Uno de los pabellones que más llamó la atención en la Exposición Universal de Sevilla de 1992 fue el de Hungría. Por fuera parecía el casco de un barco puesto boca abajo, recubierto de pizarra, del que salían siete torres de distinta altura, la frontal ornamentada con una máscara en forma de alas más que una torre de vigilancia pareciera una torre que vigila, ella misma. Al interior se revelaba la estructura de madera que reforzaba la idea de un casco de barco invertido. Un muro blanco que atravesaba la nave diagonalmente, dividía el espacio en dos. De un lado, un árbol seco salía desde un piso flotante de vidrio que permitía ver las raíces. El pabellón entero parecía salido de un tiempo y de un lugar imprecisos. Originalmente se había hecho un concurso en Hungría para elegir al arquitecto del pabellón. Itzván Janáky lo ganó, pero el gobierno decidió cancelar su contrato y tras pensar en otros arquitectos, incluyendo algún extranjero, se le encargó el proyecto a Imre Makovecz.
Makovecz nació en Budapest el 20 de noviembre de 1935 y murió en la misma ciudad el 27 de septiembre del 2011. Su padre era carpintero y él estudio arquitectura en la Universidad Técnica de Budapest. Clasificaba su arquitectura como orgánica o viviente y decía que no requería de explicaciones intelectuales pues sus formas resultaban evidentes. Se colocaba en un grupo heterogéneo de arquitectos que incluían a Rudolf Steiner y a Frank Lloyd Wright, a Eero Saarinen y a Hans Scharoun, a Steen Eiler Rasmussen y a Paolo Portoghesi. Estudió a Ruskin y a Morris, de quien tomaba la idea de que la industrialización había empobrecido a la gente, usándola al mismo tiempo para criticar al régimen comunista de su país y al materialismo capitalista. Jonathan Glancey, quien fue el primero en prestarle atención al trabajo de Makovecz en Europa Occidental, dice que siendo estudiante diseñó un restaurante donde servirían pescado “con las calidades formales y táctiles de un pez, treinta años antes de que lo hiciera Gehry.” Si a éste la osadía le fue aplaudida, el estilo de Makovecz no fue bien recibido por el régimen húngaro controlado por la ideología soviética. En 1975 construyó una capilla funeraria en las afueras de Budapest, que Glancey califica como extraordinaria, pero un año después fue vetado por el régimen y dejó Budapest para trabajar en el campo. Volvió a Budapest en 1980, tras la caída del bloque soviético, y se convirtió, según Glancey, en una especie de héroe nacional. El reconocimiento internacional lo sorprendía. Sin hablar otra lengua que el húngaro, Glancey dice que dictaba conferencias memorables sin decir una sola palabra: proyectando imágenes de su obra acompañadas de música de Arvo Pärt.

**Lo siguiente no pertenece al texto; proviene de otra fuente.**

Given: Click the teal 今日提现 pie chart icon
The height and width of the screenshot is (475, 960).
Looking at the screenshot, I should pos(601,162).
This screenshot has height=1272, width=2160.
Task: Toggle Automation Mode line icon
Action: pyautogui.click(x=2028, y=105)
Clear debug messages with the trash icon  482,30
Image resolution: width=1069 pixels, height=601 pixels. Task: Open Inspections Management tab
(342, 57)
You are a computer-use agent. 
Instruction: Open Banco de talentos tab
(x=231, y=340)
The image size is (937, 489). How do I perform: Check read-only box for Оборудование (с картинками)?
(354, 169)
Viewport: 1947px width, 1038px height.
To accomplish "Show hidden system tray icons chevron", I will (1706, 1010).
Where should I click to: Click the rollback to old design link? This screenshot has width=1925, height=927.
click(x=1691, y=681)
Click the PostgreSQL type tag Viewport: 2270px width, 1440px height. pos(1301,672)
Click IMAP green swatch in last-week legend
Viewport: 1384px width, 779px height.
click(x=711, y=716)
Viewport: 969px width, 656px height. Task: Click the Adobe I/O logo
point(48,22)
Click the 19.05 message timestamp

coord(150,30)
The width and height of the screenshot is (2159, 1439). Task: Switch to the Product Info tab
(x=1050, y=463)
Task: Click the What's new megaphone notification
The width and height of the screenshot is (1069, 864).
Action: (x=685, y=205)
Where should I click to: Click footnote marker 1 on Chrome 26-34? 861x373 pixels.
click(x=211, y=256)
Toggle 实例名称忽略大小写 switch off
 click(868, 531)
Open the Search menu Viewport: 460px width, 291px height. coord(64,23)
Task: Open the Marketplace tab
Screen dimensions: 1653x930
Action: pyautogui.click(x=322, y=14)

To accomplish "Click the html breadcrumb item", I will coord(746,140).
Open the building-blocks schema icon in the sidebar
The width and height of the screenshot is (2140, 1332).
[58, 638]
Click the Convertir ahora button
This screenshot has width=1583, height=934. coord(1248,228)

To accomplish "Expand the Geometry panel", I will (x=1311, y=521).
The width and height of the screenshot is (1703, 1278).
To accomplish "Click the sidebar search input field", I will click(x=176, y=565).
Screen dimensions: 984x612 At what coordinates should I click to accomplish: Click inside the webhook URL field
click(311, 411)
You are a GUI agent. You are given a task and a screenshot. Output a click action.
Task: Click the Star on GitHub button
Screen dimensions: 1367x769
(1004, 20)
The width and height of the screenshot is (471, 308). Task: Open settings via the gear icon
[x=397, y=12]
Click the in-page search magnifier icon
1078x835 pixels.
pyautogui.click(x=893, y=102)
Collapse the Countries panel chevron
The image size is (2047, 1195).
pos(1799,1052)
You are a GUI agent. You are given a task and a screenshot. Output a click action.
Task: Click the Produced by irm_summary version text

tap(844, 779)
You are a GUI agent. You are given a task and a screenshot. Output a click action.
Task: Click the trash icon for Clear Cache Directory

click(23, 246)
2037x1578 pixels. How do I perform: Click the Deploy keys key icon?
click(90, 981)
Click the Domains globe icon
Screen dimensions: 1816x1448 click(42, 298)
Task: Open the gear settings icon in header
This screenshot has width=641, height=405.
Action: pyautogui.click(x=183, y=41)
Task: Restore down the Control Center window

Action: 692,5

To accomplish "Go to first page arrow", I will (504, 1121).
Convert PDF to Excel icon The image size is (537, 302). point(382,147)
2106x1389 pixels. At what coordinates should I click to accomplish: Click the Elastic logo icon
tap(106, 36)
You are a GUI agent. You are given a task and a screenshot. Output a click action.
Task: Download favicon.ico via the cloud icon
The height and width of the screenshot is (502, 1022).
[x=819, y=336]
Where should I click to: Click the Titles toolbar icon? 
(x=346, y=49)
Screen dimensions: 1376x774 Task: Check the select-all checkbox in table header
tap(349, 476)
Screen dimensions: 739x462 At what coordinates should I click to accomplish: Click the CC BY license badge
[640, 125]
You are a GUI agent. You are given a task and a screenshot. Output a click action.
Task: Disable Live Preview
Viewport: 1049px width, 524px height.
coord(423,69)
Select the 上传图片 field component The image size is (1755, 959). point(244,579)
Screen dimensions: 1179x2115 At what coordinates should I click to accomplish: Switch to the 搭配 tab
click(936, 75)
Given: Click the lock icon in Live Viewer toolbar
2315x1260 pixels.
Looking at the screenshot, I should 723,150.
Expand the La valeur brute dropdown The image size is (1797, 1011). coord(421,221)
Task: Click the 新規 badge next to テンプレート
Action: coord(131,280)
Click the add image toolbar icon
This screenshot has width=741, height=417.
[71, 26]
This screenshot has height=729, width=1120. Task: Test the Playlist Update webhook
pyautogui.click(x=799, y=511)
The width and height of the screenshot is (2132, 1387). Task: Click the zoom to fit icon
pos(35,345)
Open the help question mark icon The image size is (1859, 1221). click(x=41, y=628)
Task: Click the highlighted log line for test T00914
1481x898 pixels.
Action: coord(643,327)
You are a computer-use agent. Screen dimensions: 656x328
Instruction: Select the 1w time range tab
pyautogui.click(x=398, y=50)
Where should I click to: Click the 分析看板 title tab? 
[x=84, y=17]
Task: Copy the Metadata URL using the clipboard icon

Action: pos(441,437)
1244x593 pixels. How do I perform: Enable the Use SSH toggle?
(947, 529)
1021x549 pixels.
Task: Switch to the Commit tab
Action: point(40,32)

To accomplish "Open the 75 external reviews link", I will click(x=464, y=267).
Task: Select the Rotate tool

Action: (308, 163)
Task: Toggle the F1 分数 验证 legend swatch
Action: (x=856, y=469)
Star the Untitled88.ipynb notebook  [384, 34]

En un texto titulado El árbol y la iglesia, Makovecz escribió: “al practicar mi vocación el mundo consagrado de las plantas, especialmente los árboles, siempre ma han inspirado para dejar que su «palabra» se escuche dentro de mis muros.” Junto al lado espiritual y romántico de la afirmación, había también una lectura funcional: Makovecz admiraba la capacidad estructural de los árboles, flexible y dinámica. Lo más importante de los árboles, decía, “es que crecen simultáneamente hacia abajo y hacia arriba, hacia la luz y hacia la oscuridad” —por eso en el pabellón húngaro en Sevilla decidió exponer el lado oscuro del árbol y, al mismo tiempo, demostrar que revelar el misterio tenía sus riesgos: el árbol expuesto estaba muerto. Makovecz decía que la geometría que empleaba su arquitectura partía de “una continuidad entre espacio y tiempo” donde cualquier posición no era más que un momento en y de el espacio. Buscaba “una tectónica reinventada” y entendía que hablaba desde un lugar y un tiempo distintos y distantes. “Esta arquitectura —decía de la suya— plantea una pregunta: ¿cuándo se construyó?”